This tutorial walks you through every step of seeing a three.ws model in augmented reality — from generating the model to walking around it in your kitchen. No app to install. Runs in the browser on iPhone and Android.
What you'll do:
- Generate or pick a 3D model from Forge
- View it in the AR tab on your phone
- Understand what happens under the hood (iOS Quick Look vs. Android WebXR)
- Add AR to your own embedded agent with two lines of HTML
- Troubleshoot the three most common failures
Prerequisites: A smartphone (iPhone or Android). For the embedding section, a basic HTML file you can edit.
You need a model before you can place it in AR. The fastest way is to generate one in Forge.
- Go to three.ws/forge
- Type a description — something concrete works best: a ceramic coffee mug with a handle or a low-poly red fox sitting down
- Hit Forge and wait 30–90 seconds for the model to generate
You can also use any existing avatar from three.ws/gallery — the AR tab exists on every avatar and Forge model page.
If you're already on your phone: The Forge result screen has a View in AR button in the toolbar. Tap it.
If you're on desktop: After the model generates, switch to the AR tab in the model viewer. A QR code appears. Scan it with your phone's camera. On iPhone it opens Safari; on Android it opens Chrome. The AR experience opens automatically — no extra taps required.
Once the AR page opens on your phone:
- Allow camera access if prompted (this only happens once)
- Point the camera at a flat surface — floor, desk, table. The camera scans for a plane.
- A reticle (small circle or crosshair) appears on the detected surface. This is where the model will land.
- Tap Place in your space. The model appears at that location, at real-world scale.
- Walk around it. Pinch to resize. Tap and drag to reposition.
The model stays anchored as you move — if you step back, it doesn't follow you.

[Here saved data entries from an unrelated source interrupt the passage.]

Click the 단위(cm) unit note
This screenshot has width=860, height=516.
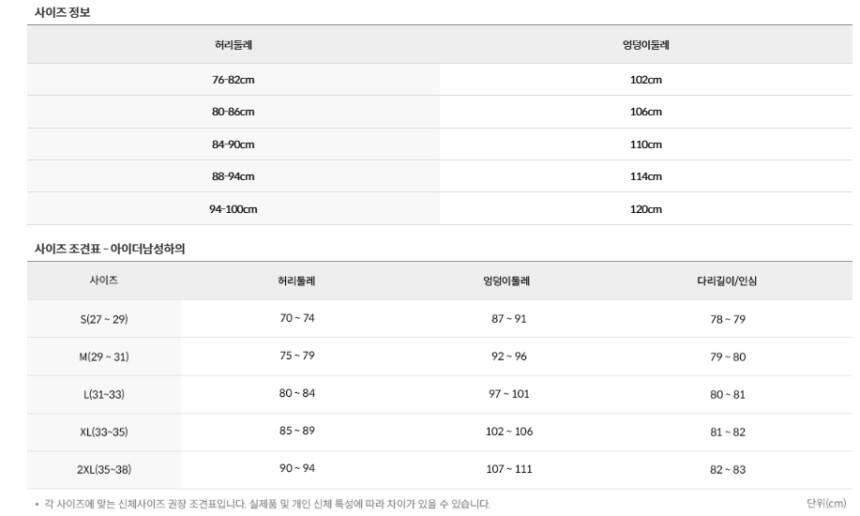[826, 503]
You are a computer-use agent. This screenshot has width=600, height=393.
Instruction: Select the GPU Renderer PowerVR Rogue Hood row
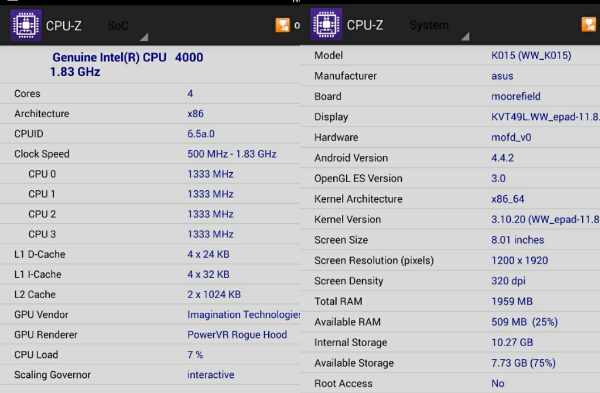pyautogui.click(x=150, y=334)
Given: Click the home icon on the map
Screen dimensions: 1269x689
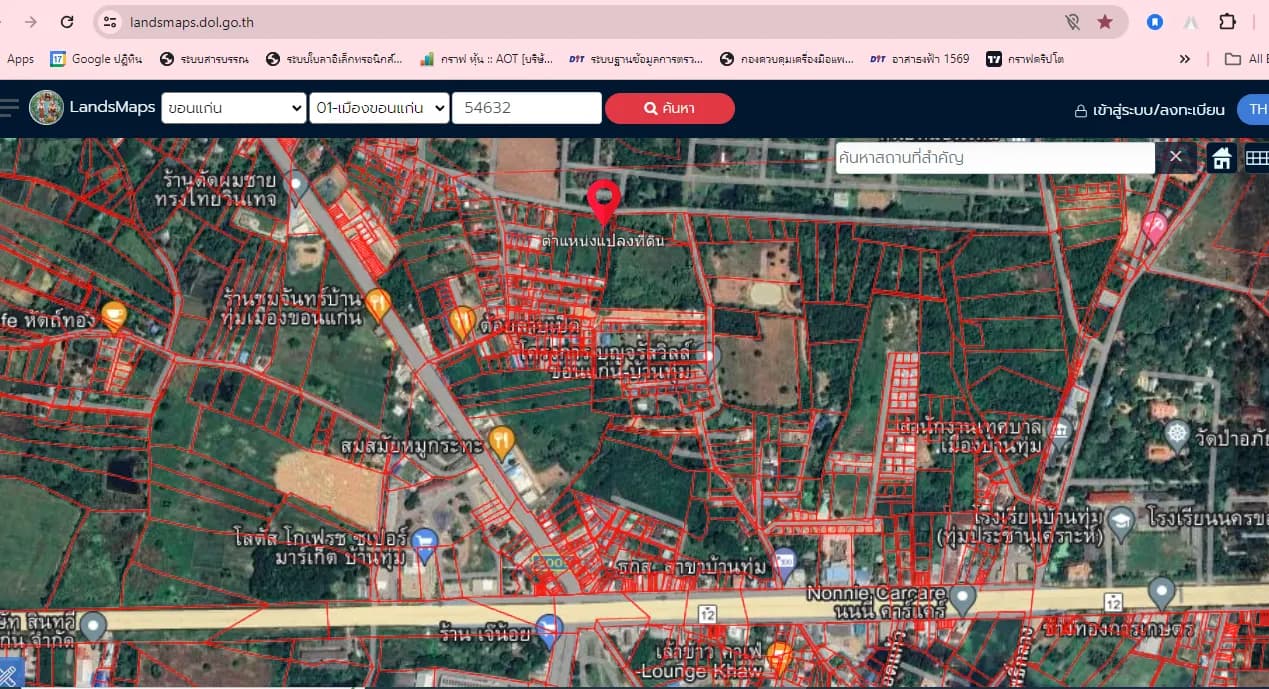Looking at the screenshot, I should [x=1221, y=158].
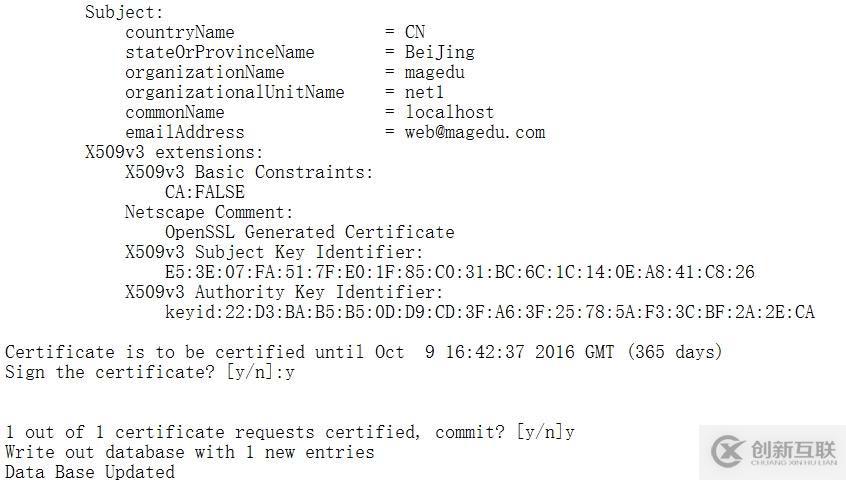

Three different AR systems power this feature, selected automatically:
Safari intercepts a click on a special <a rel="ar"> link and opens Apple's native AR viewer. The model renders at true scale using ARKit. No app required because Quick Look is built into iOS. The tradeoff: no animations, no conversation with the agent.
To make this work, three.ws either:
- Serves a pre-generated USDZ file (Apple's AR format) if one exists
- Converts the GLB to USDZ in-browser using the three.js USDZExporter if not — this takes a few seconds
Chrome launches Google's Scene Viewer via an ARCore intent URL. Scene Viewer is a Google app that comes pre-installed on most Android phones with Google Play. It supports GLB files directly and plays animations. No conversion step needed.
If the above methods aren't available, three.ws starts a WebXR immersive-ar session — the most powerful method. The page itself becomes the AR view: the camera passthrough shows through the canvas, and the agent's full runtime stays live. Animations play. Conversation works. The agent can track your head position.
If you've embedded a three.ws agent on your website, enabling AR takes one attribute:
<script type="module"
src="https://three.ws/agent-3d/latest/agent-3d.js"
></script>
<agent-3d
id="your-agent-id"
ar
></agent-3d>The ar attribute is all you need. The AR button appears automatically on mobile devices that support it. On desktop, it's hidden — no desktop browser supports immersive-ar.
If you're using the iframe embed, add xr-spatial-tracking to the allow attribute:
<iframe
src="https://three.ws/embed/avatar/YOUR_AVATAR_ID"
allow="microphone; camera; xr-spatial-tracking; fullscreen"
width="400"
height="500"
></iframe>Without xr-spatial-tracking, the browser blocks navigator.xr inside the frame and the AR button won't appear.
AR requires HTTPS — navigator.xr is undefined on http:// origins and Quick Look refuses non-HTTPS model URLs.
During development, you have two options:
Option A — ngrok tunnel (fastest)
# Start your dev server (default port 3000 for this repo)
npm run dev
# In a second terminal
ngrok http 3000
# Open the ngrok HTTPS URL on your phone
# e.g. https://abc123.ngrok.io/your-pageOption B — deploy a preview Push to a feature branch. Vercel creates an instant HTTPS preview URL. Open it on your phone. This is the cleanest path because it tests the production build.
On iPhone: Are you using Safari? Chrome, Firefox, and every other browser on iOS uses WebKit but lacks the Quick Look integration. AR only works in Safari on iPhone.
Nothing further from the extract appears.